== EXERCISE OBJECTIVE ==
All lines below starting at the one that holds "Duplicate query A" and ending at the one that holds "Click the 8:14 AM timestamp on Mark's message" should be printed exactly, ends included. Pictures should not be printed, nor anything else.

== TASK INPUTS ==
-- Opening Marker --

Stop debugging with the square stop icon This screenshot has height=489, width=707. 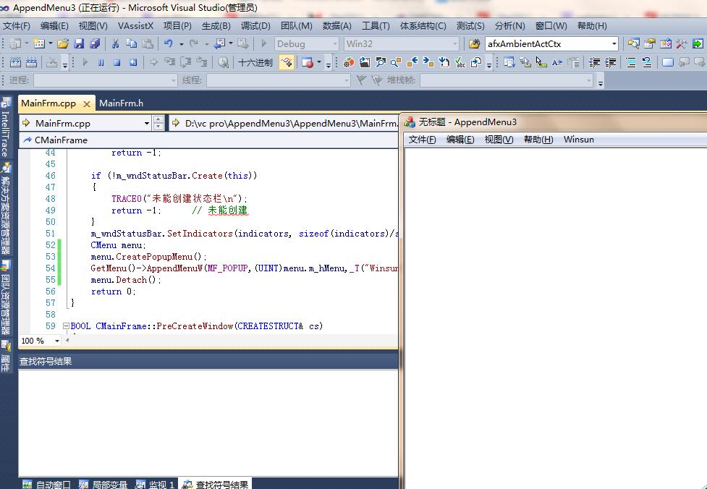117,63
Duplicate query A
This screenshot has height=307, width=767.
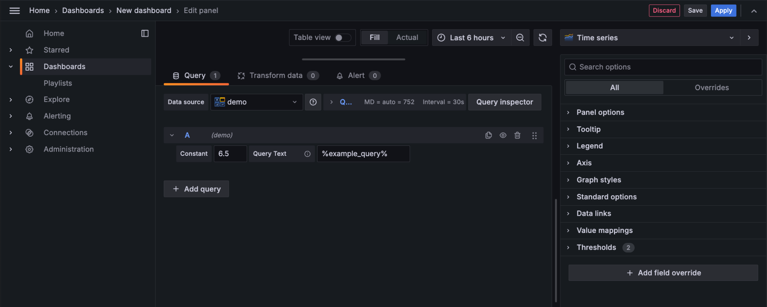[x=489, y=135]
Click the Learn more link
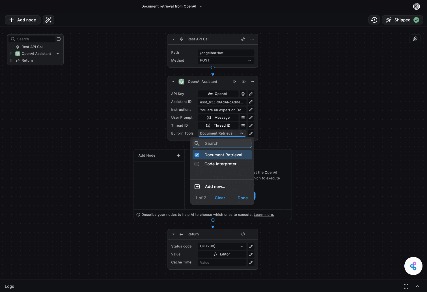 264,215
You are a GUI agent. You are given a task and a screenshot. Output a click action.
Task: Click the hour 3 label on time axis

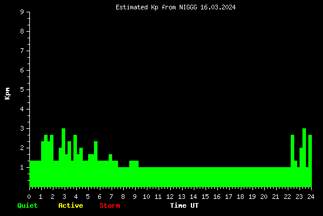pyautogui.click(x=64, y=197)
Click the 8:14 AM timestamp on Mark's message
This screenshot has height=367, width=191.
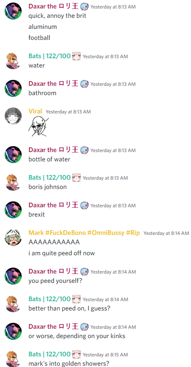coord(166,233)
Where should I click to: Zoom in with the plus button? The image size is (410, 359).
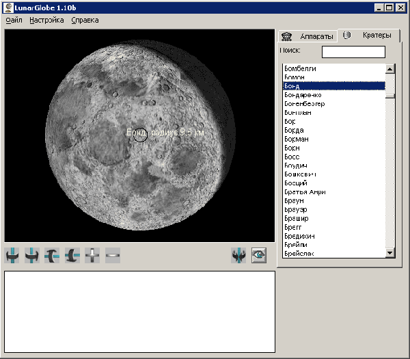tap(92, 256)
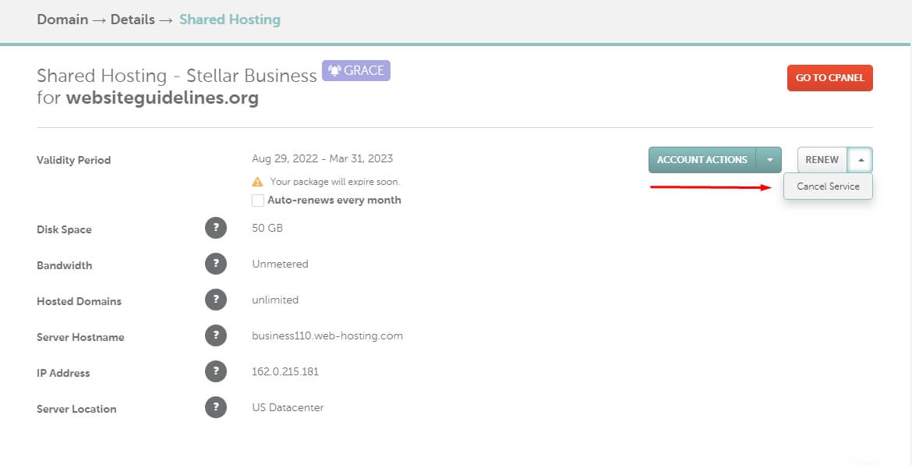Select Cancel Service from the menu
This screenshot has width=912, height=465.
point(828,186)
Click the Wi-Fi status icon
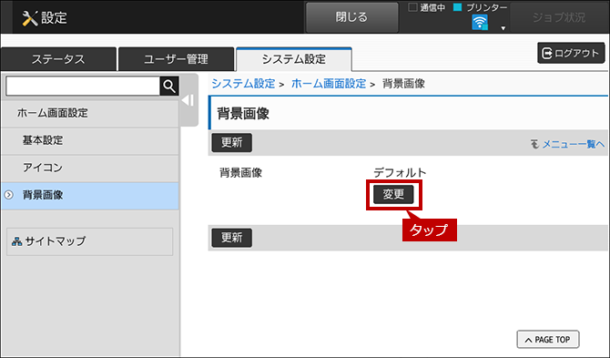The width and height of the screenshot is (610, 358). pyautogui.click(x=479, y=22)
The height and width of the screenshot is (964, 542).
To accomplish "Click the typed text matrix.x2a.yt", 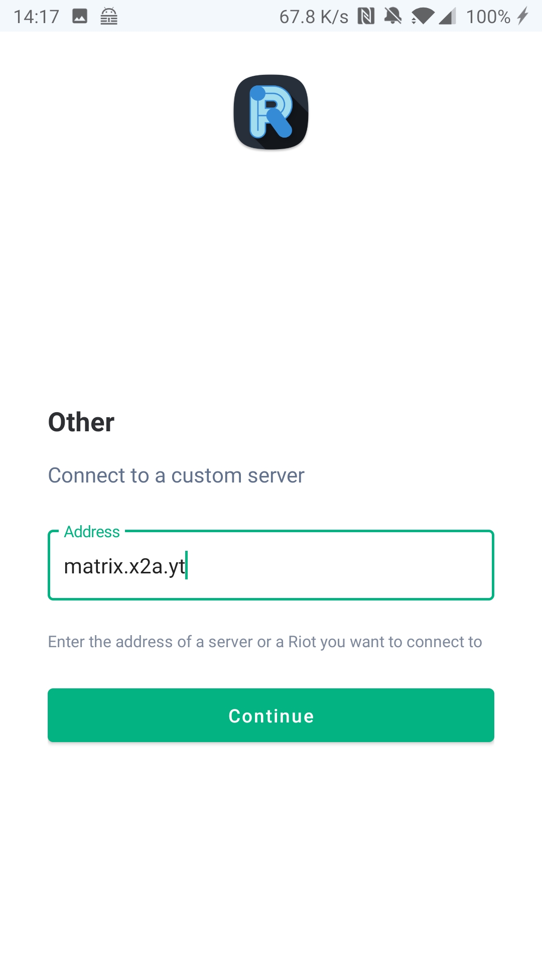I will [x=124, y=566].
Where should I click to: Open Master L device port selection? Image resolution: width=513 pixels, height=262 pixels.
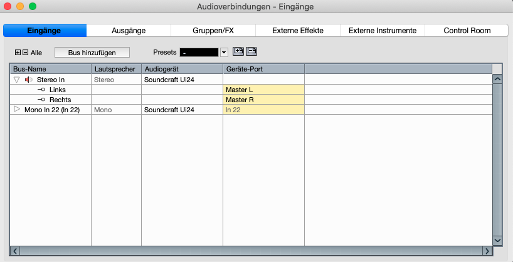263,90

-- Closing Marker --

== REPLY ==
Duplicate query A
This screenshot has height=307, width=767.
[x=489, y=135]
Click the Learn more link
 264,215
You are a GUI agent. You are given a task and a screenshot. Output a click action.
Task: Click the hour 3 label on time axis

pyautogui.click(x=64, y=197)
Click the 8:14 AM timestamp on Mark's message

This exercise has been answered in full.